**Check your understanding**
1. Translate this sentence from the piece on friendship in the age of Zoom below into Spanish: "For me, the amazing thing about Zoom is we are reminded that we need to see each other’s faces."
2. Resume the piece on friendship in the age of Zoom below, picking up after its final sentence and keeping its voice.

**Text for analysis**
Friendship in the Age of Zoom

Like many of you, we’ve been keeping in touch with family, friends and work colleagues via Zoom these days.

I’ve had three Zoom happy hours, a bunch of Zoom conference calls and I have a feeling we are just getting started.
Welcome to corona world.
But this isn’t a lament. There’s plenty to lament of course, starting with the death, sickness and economic carnage this damn virus has caused. This is flat awful and extremely scary.
But even in the darkest of times, there are some bright glimmers of the indefatigable human spirit.
For me, the amazing thing about Zoom is we are reminded that we need to see each other’s faces.
It’s not the same as being in the same room but it’s still good to see loved ones. And isn’t it interesting how “seeing” each other via Zoom or FaceTime just feels good. Better than a text or a regular phone call. It’s a reminder that we need to see each other. That’s a very good thing.
I have three standing Zoom calls a week and I look forward to each one.
My first is with colleagues at the office. It’s a brief call to update each other on what we’re doing and how we’re doing. We are trying to move forward with our work projects despite this “situation.”
The second call is a late night happy hour with my childhood buddies scattered across three time zones.

**Dataset entries**
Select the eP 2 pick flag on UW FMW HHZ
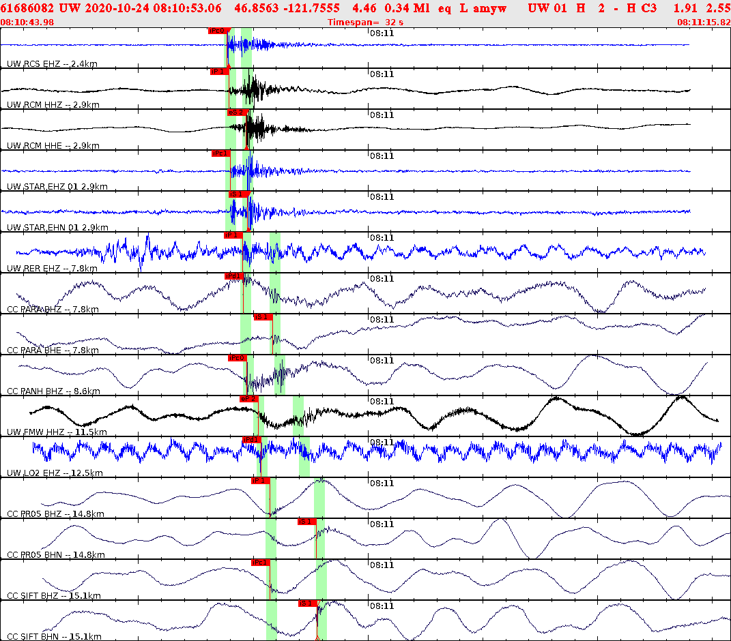 pos(249,399)
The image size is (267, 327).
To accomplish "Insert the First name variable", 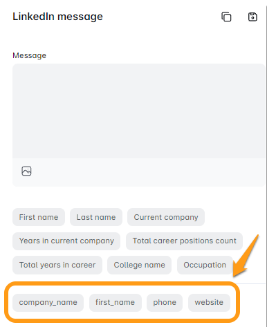I will (x=39, y=217).
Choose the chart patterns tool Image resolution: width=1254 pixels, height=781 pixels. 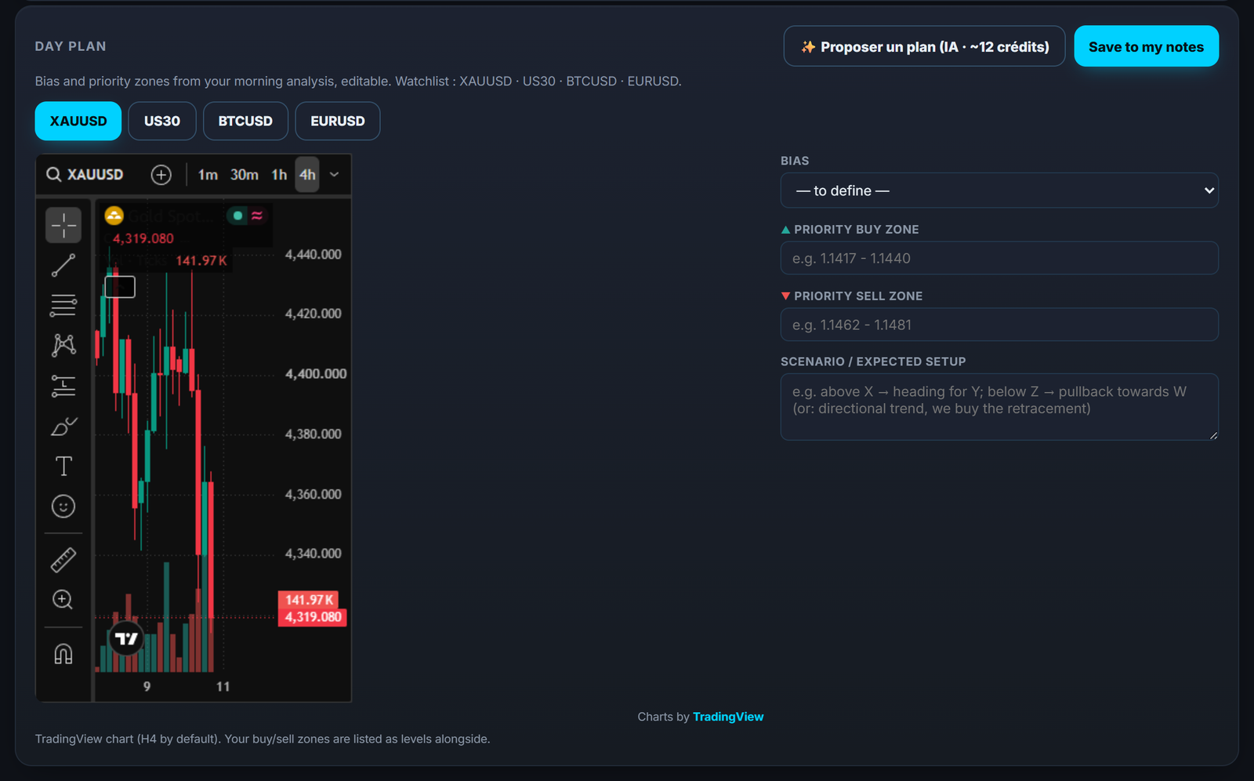click(63, 345)
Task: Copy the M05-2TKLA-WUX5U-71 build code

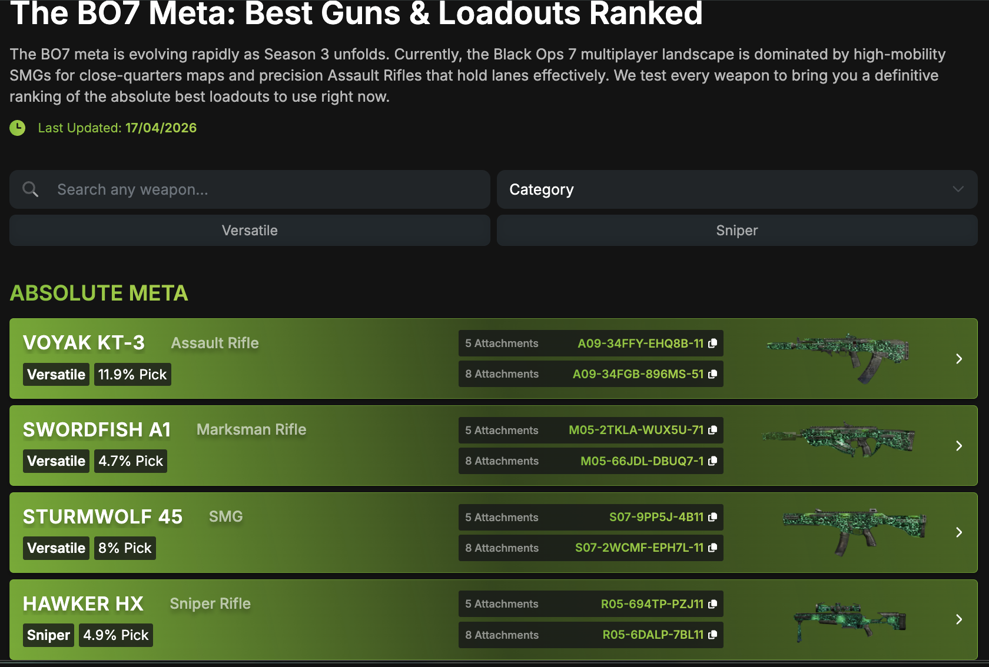Action: [712, 430]
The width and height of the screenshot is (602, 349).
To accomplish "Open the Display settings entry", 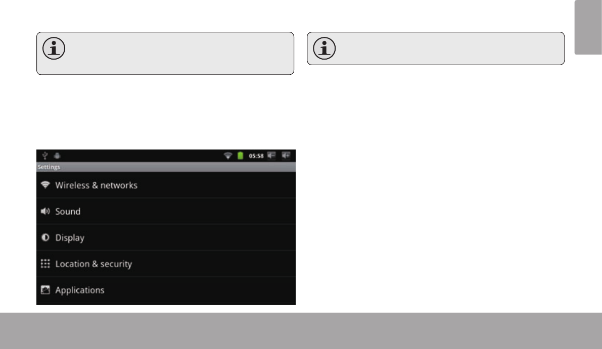I will point(166,237).
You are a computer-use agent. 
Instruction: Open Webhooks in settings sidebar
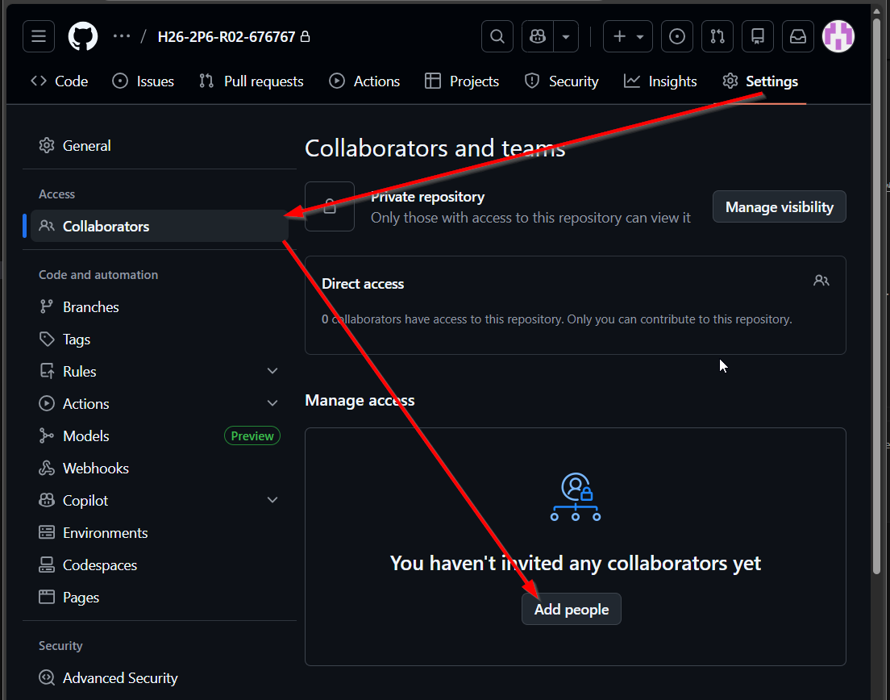(x=95, y=468)

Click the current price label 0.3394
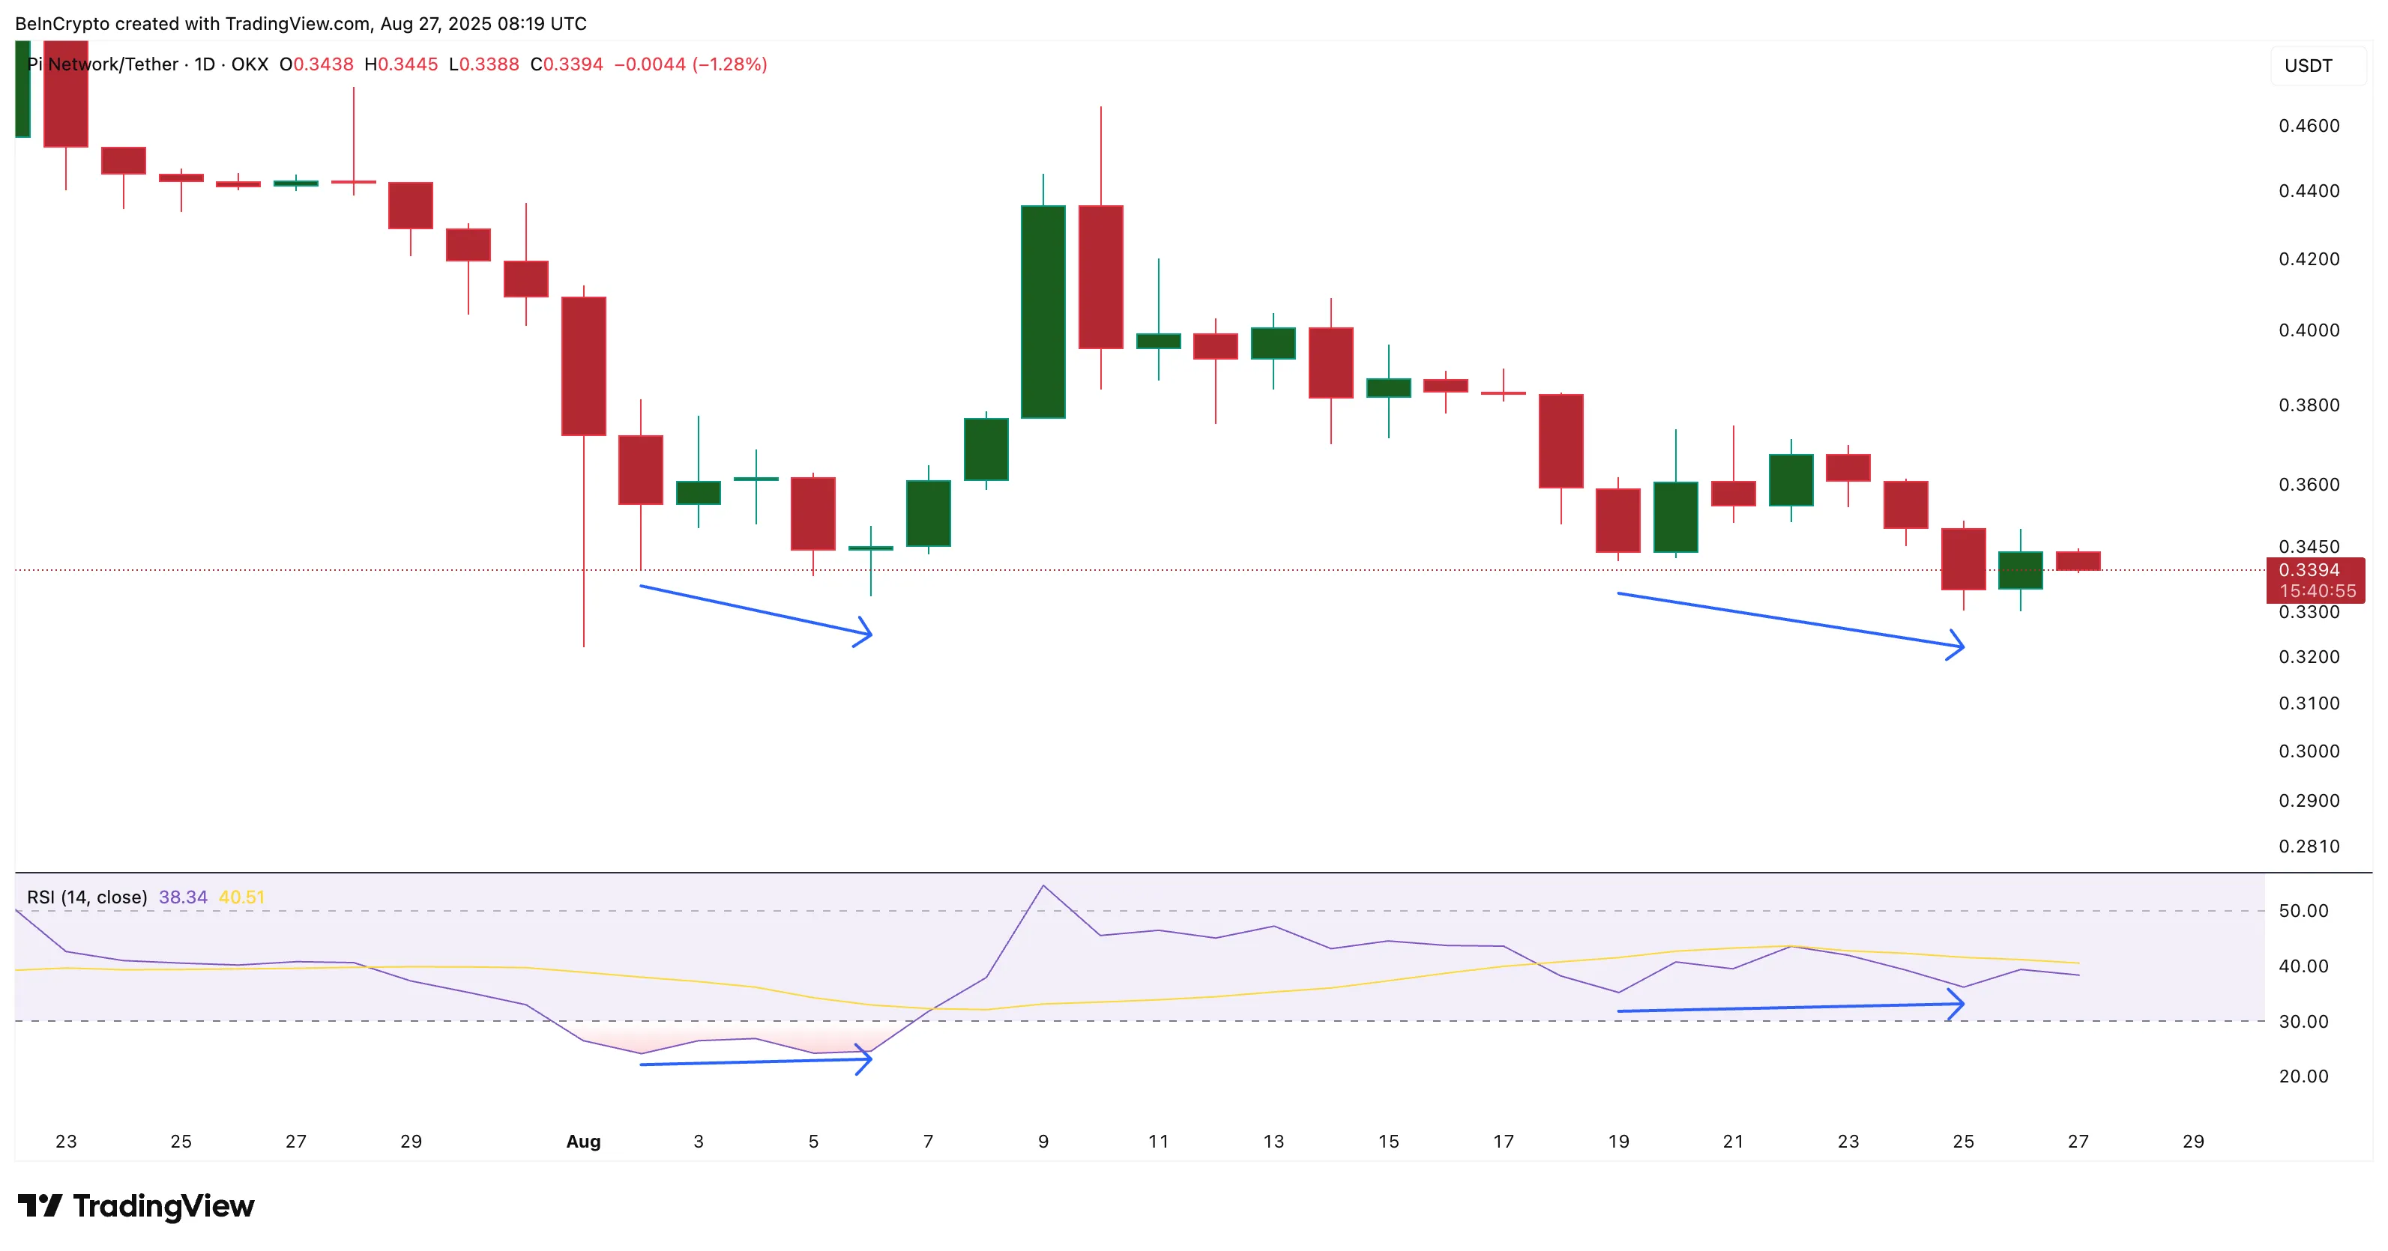point(2308,570)
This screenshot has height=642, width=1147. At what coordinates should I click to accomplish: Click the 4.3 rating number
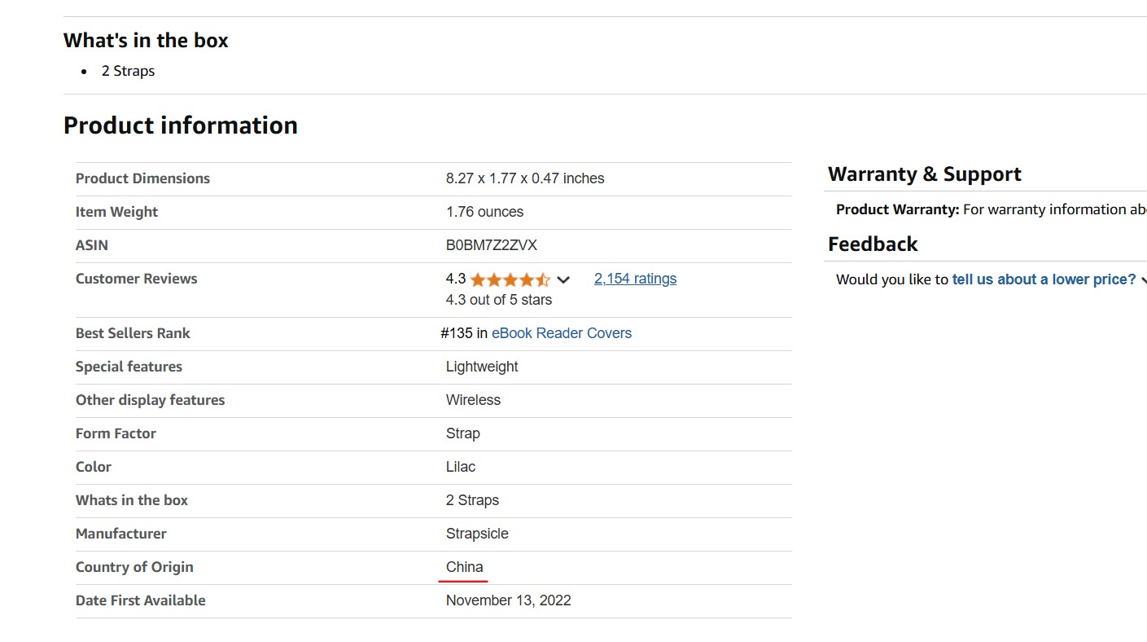pyautogui.click(x=456, y=279)
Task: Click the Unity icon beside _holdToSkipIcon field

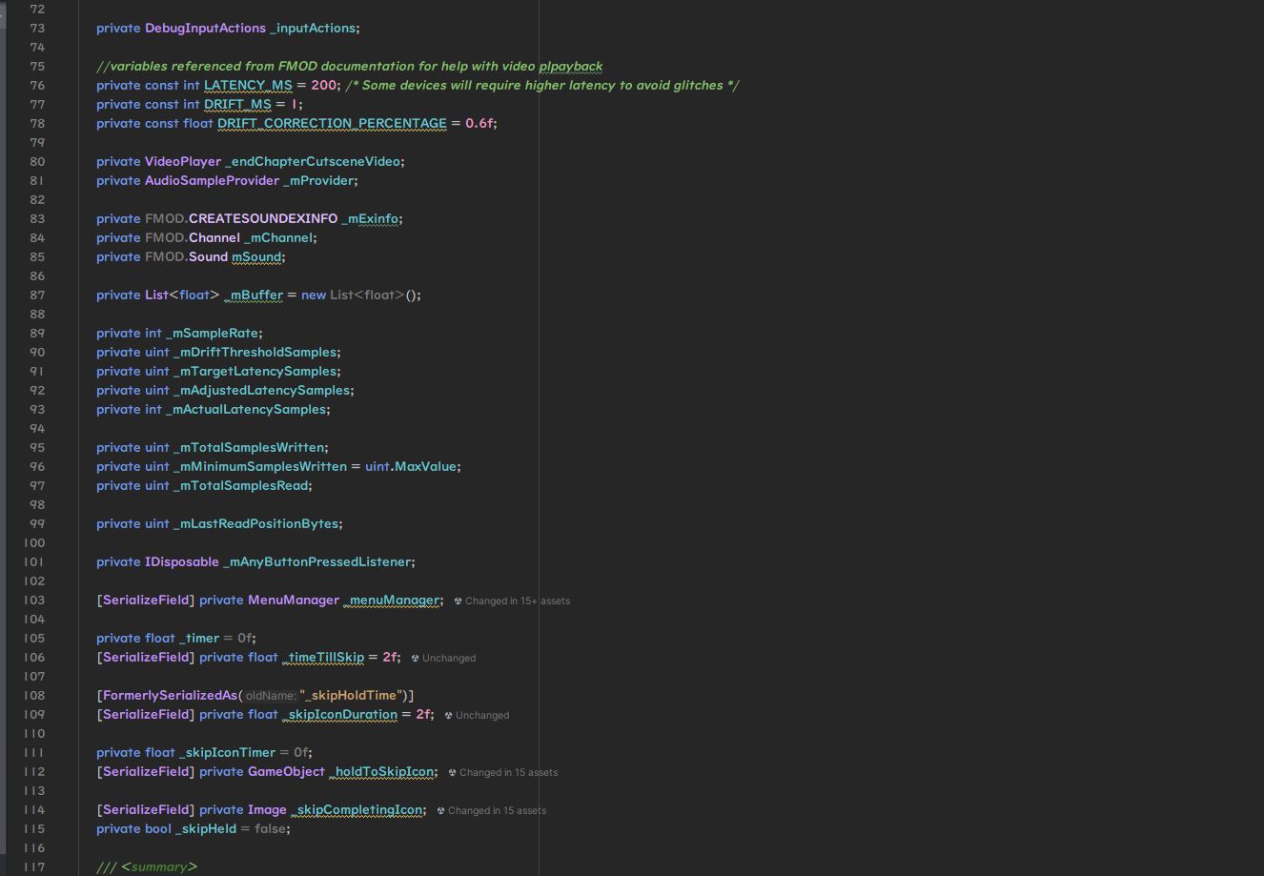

**Solved problems**
1. Para mí, lo increíble de Zoom es que nos recuerda que necesitamos vernos las caras unos a otros.

2.
I’ve written before about now fortunate I am to still be in touch with guys I’ve known since I was a first grader. It’s truly amazing. Because these friendships are 50 years old and we still enjoy each other’s company.
We have a guy in Southern California, another in Milwaukee, one in New Jersey and this week a new addition from Arizona.
Hanging out with these guys has been a real morale boost during these scary times.
We talk current events, politics, books, movies, comedians and a whole lot of nonsense. It’s therapeutic. These faces are familiar to me, comforting too. I still see the young guys we once were and I marvel at the men they’ve become.
One of the guys and his wife had the virus and was able to give us a feel for what it’s like. While he recovered nicely, it was a battle. It was somehow comforting to hear about the experience from someone you know and trust.
I’m so glad he recovered. I realize all over again how much I treasure these friendships.
If you’ve been blessed with old friends, now is a good time to reach out to them. Now is a good time to tell them how important they are to you.
I also had a local “happy hour” with some Delray friends whom I also love and treasure.
It was fun to see into their homes and talk to their kids while having wine, sharing laughs and thinking about what’s next for our community.
What will Atlantic Avenue look like? Will rents adjust? Can they?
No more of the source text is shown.